Hydrocarbon liquids are recovered from oil shale and other solids containing organic matter by passing a liquid organic solvent downwardly through an extraction zone in contact with said solids at an elevated pressure sufficient to maintain said solvent in the liquid phase and at a temperature below about 900° F., preferably between about 650° F. and about 900° F., in order to extract hydrocarbons from the solids into the solvent. The extracted hydrocarbons are then recovered from the solvent by fractionation. Normally, heat is supplied to the extraction zone by passing a hot, nonoxidizing gas, preferably an oxygen-free gas generated within the process, downwardly through the extraction zone in cocurrent flow with the liquid organic solvent.

Description

BACKGROUND OF THE INVENTION
This invention relates to a process for recovering organic material, primarily liquid hydrocarbons, from solids containing organic material and is particularly concerned with a process for extracting hydrocarbons from oil shale.
Because of a dwindling supply of petroleum liquids from underground reservoirs, attention has recently been focused on the recovery of hydrocarbon liquids and gases from solids such as oil shale, coal, industrial and municipal solid wastes and the like. Work by both governmental agencies and private industry has demonstrated that the organic materials in such solids can be converted with varying degrees of difficulty into volatile hydrocarbonaceous fluids such as combustible gases, motor fuels, heating and fuel oils, and various by-products which are of value in chemical and petrochemical industries. In general, the more attractive of the recovery techniques previously proposed involve the heat treatment of such solids in a manner sufficient to pyrolyze or otherwise decompose the organic material into the above-mentioned volatile, hydrocarbonaceous products.
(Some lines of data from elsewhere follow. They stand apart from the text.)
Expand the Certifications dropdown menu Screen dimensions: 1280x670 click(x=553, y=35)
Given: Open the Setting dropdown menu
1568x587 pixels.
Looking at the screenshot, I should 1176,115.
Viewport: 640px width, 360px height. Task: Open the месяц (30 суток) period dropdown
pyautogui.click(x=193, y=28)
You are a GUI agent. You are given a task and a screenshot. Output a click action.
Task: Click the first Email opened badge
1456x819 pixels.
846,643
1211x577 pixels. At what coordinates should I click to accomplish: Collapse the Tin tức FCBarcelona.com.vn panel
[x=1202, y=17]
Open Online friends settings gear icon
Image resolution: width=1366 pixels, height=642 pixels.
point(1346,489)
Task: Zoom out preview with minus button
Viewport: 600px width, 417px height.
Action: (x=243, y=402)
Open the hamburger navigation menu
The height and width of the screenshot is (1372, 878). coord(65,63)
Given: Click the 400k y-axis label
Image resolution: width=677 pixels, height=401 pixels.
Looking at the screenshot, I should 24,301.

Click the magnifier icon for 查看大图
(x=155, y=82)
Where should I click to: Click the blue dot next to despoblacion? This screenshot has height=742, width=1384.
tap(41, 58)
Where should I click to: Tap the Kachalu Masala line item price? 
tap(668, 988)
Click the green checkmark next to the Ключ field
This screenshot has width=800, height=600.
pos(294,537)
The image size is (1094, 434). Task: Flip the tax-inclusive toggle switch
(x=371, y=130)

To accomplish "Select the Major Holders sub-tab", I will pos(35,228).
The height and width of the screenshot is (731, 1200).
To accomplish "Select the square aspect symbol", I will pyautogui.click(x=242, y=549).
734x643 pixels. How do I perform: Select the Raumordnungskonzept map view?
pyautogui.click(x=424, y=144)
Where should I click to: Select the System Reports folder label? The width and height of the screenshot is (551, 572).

Oil shale is considered to be one of the best candidates of all hydrocarbon-containing materials for processing in a retorting or pyrolysis scheme since it comprises a mixture of a minor amount of solid organic matter called kerogen and a major amount of mineral matter. The organic matter known as kerogen is a polymer which is virtually insoluble in organic solvents. Because of this insolubility, it has been difficult in the past to extract the kerogen from the oil shale and therefore the application of heat via pyrolysis or retorting has had to be used. The retorting process is carried out at relatively high temperatures, normally between about 900° F. and about 1000° F., in order to cause the solid organic matter to undergo destructive pyrolysis and simultaneous conversion into gaseous and various hydrocarbonaceous products. In general, only about 75 percent of the organic material in the oil shale is recovered as fluid products. The other 25 percent of the organic material is left as coke or a carbon-rich residue on the spent shale particles. Although this residue can be used as a fuel, it is advantageous to convert more of the organic material into recoverable liquid hydrocarbons. Furthermore, the spent shale particles contain over 95 percent by weight of inert materials and are therefore cumbersome to burn as a fuel. Another disadvantage of retorting is that it does not offer the flexibility to change the liquid yield by either decreasing or increasing the amount of carbon-rich residue remaining on the solids.
An alternative approach to retorting is to heat the oil shale in the presence of a liquid solvent to extract the organic material from the rock matrix as is taught in U.S. Pat. No. 1,327,572. In the disclosed process, ground shale is agitated with a heavy oil and heated sufficiently to liquify the hydrocarbon in the rock. Processes such as this must normally be carried out with large solvent-to-shale ratios in order to obtain liquid yields comparable to those produced in conventional retorting processes. Furthermore, it has been found that when untreated shale is mixed with solvent, the shale has a tendency to disintegrate into fines that are difficult to separate from the solvent and extracted liquids.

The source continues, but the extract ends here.